━━━━━ Entries supplied ━━━━━
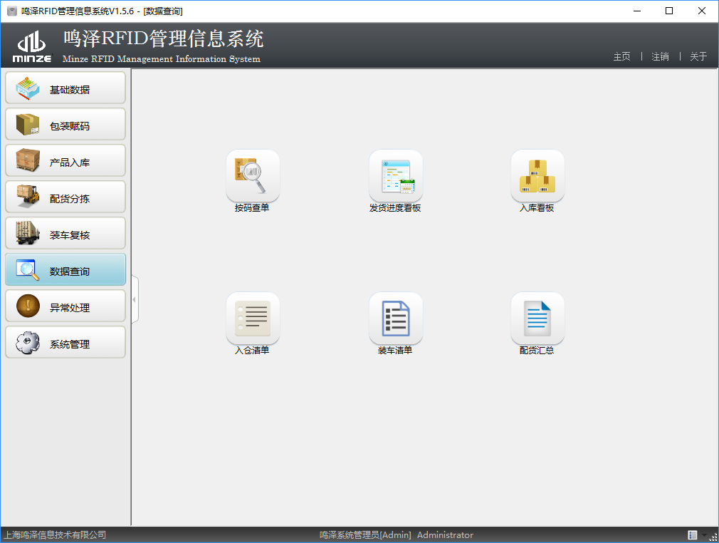Click the list view icon in status bar
Screen dimensions: 719x543
(x=692, y=535)
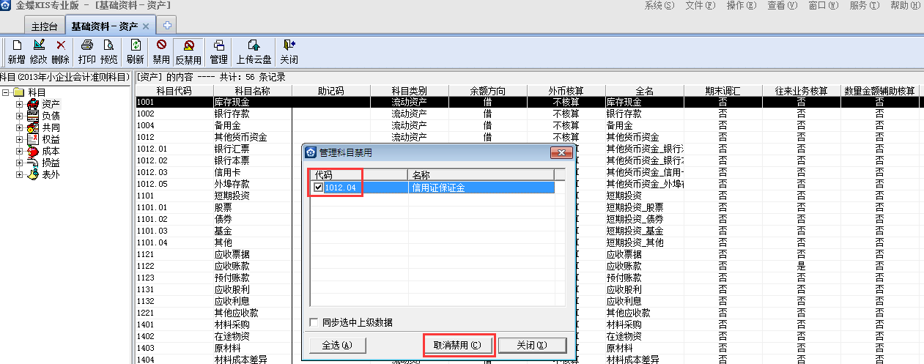Click the 禁用 (Disable) toolbar icon

tap(161, 51)
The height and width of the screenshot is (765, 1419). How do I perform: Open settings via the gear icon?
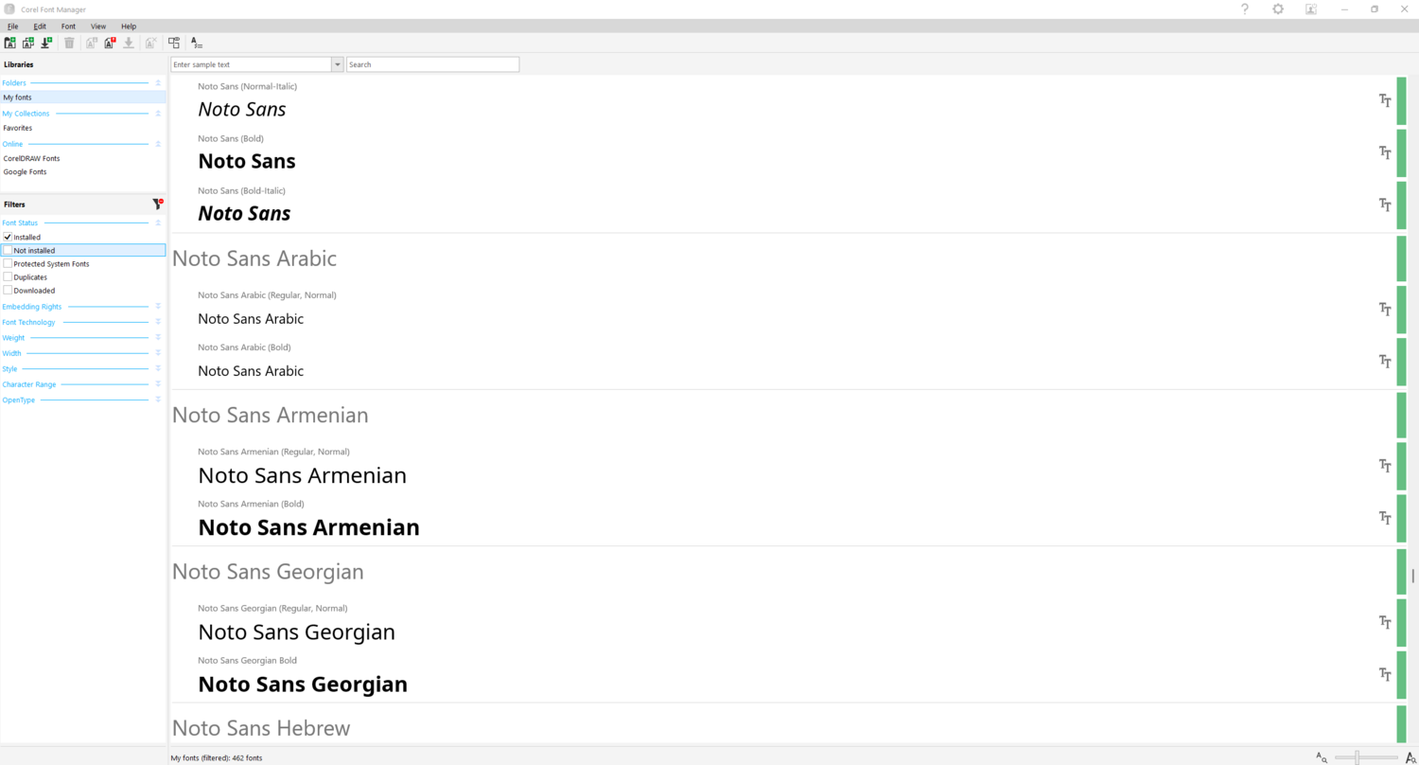click(1278, 9)
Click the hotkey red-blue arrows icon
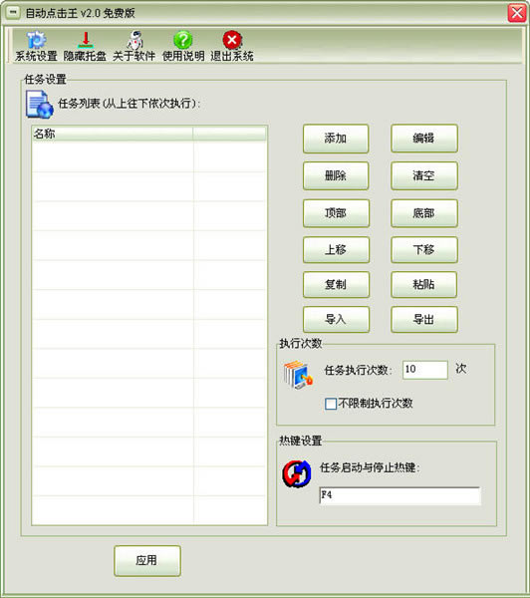 297,473
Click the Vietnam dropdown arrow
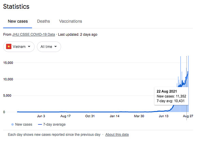The width and height of the screenshot is (198, 141). 29,47
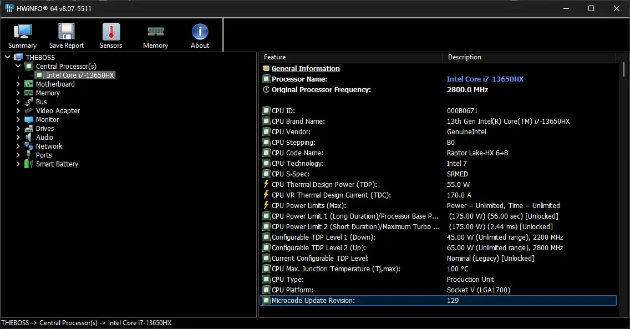Viewport: 630px width, 329px height.
Task: Expand the Drives tree node
Action: pos(18,129)
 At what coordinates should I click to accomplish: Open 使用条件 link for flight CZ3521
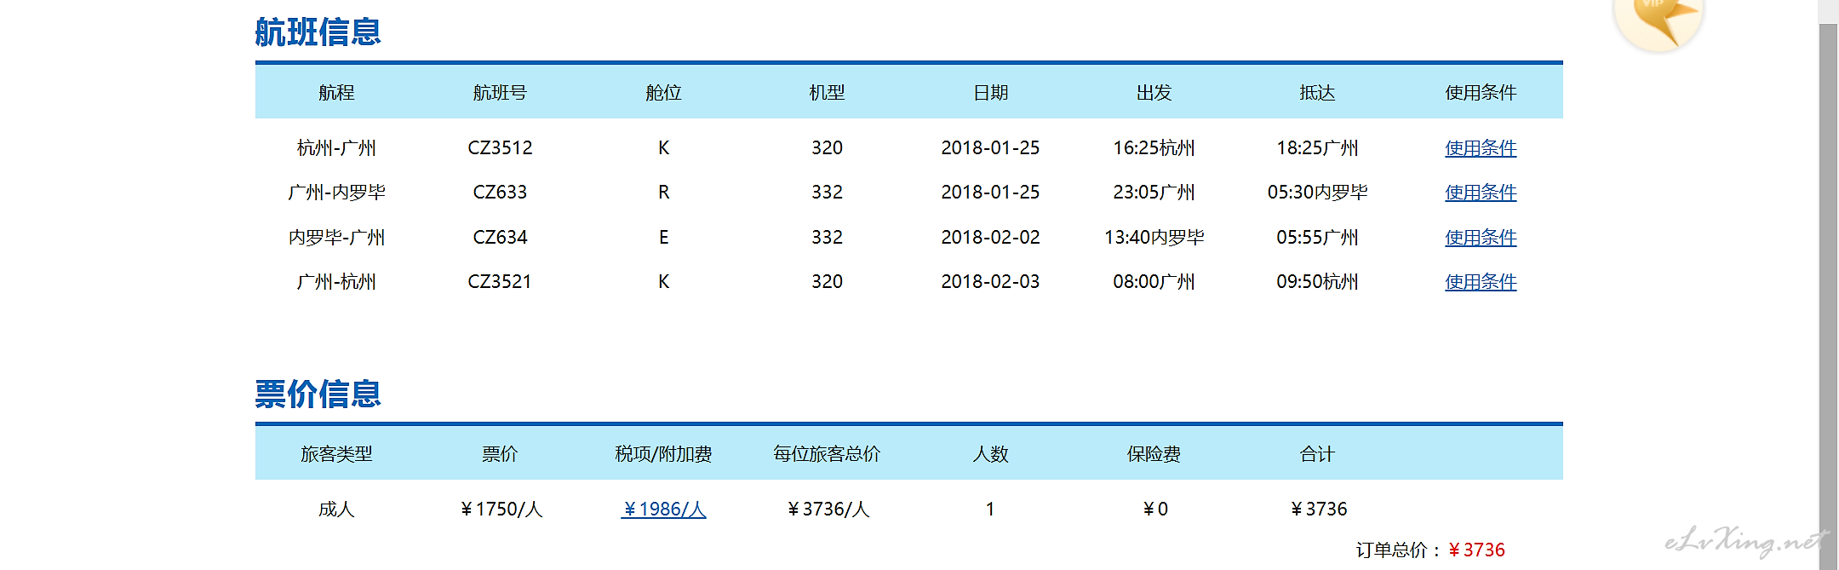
━━━━━
> **Problem to solve**
Please repeat the lines above from the line containing "Click the Vietnam dropdown arrow" through the final line, both included, exactly as they stand and without pictures.

> **Reply to the task**
Click the Vietnam dropdown arrow
The width and height of the screenshot is (198, 141). 29,47
Viewport: 630px width, 329px height.
Task: Expand the Drives tree node
Action: pos(18,129)
 At what coordinates should I click to accomplish: Open 使用条件 link for flight CZ3521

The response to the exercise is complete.